Speed has downsides: Ships sail at a prudent pace, too fast and you risk damaging the sails and human error increases as fatigue sets in (too slow and you lose momentum). At the right dosage, however, it can be an incredibly productive thing: Calling a weekend sprint with the team over pizza and late-night Chinese can make corporate heroes. However, only when called with impeccable timing and a huge trust reserve—if the Monday deadline is not met, it’s a moral disaster. Working late is similar, and neither are productive in the long run. Projects are measured in days and not workhours for a reason in knowledge work, our daily mental capacity is finite.
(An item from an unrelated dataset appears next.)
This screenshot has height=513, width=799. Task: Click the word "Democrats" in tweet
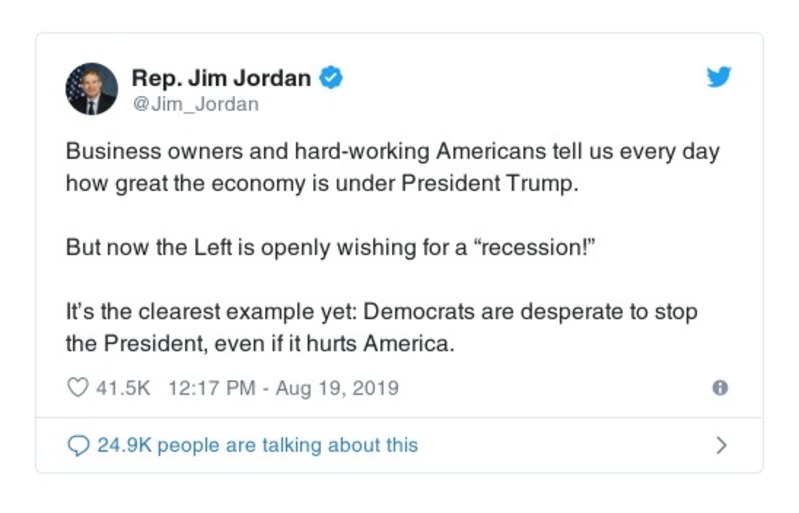(x=418, y=312)
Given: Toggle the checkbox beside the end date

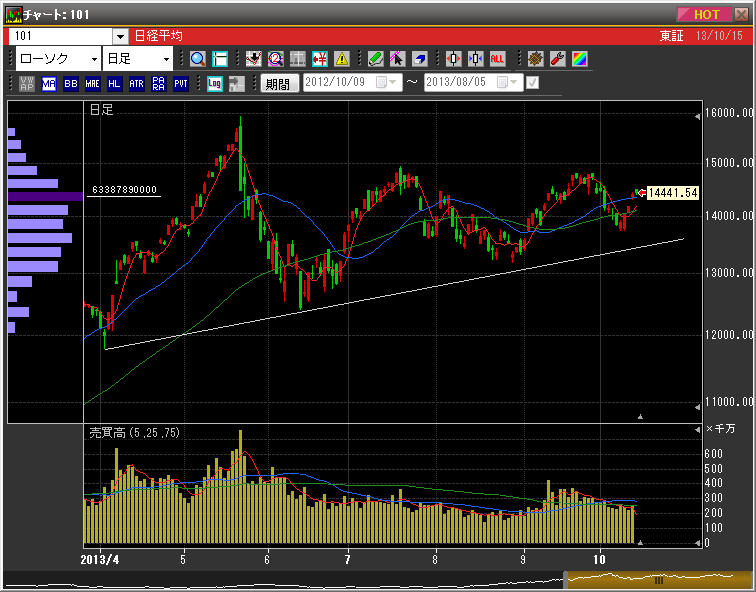Looking at the screenshot, I should [x=532, y=83].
Leadership happens everywhere in the organization, and that’s the sign of a thriving, healthy one. Networks flow up, down, left and right through the white space on the org chart. The stars are those with the most responsive networks: “a star, on average, would receive answers in twenty minutes, while the norm for the whole laboratory was more like four hours”. The implementation of change comes from below, while the incentive may come from above. To make the system responsive to change, all parts of the puzzle must feel ownership of their process. Who do you think will be most sympathetic to change, the Volvo workers who build the cars from nothing as a team, or the classic Taylorism (i.e. segmented work) motor factory? Especially with automation challenging the latter production protocol:
“When the new automation is in place, there is less total work to be done by the human worker, but what work is left is harder. That is the paradox of automation: It makes the work harder, not easier.”
Management is hard, and often learned on the job moving from something with more measurable productivity, and often it’s easy to sink back into the work as a relief—but it’s really a retreat. Training of a manager follows the same rule as for a more quantitative discipline: slow practise of a task. A callow manager shouldn’t be expected to get a project done in as little time as the more experienced.
The book concludes with a chapter on risk, with the main points being that the analysis of risk is paramount, and has to be owned—if it’s everybody’s responsibility, it becomes nobody’s:
“The only new initiative you can afford to take on today is one that is full of risk. It’s got to be something that thrusts you into a new market or exploits a brand-new technology, one that transforms your company at the same time that it transforms your clients and the way they work. If you identify any project as risk-free, or even relatively risk-free, cancel it.”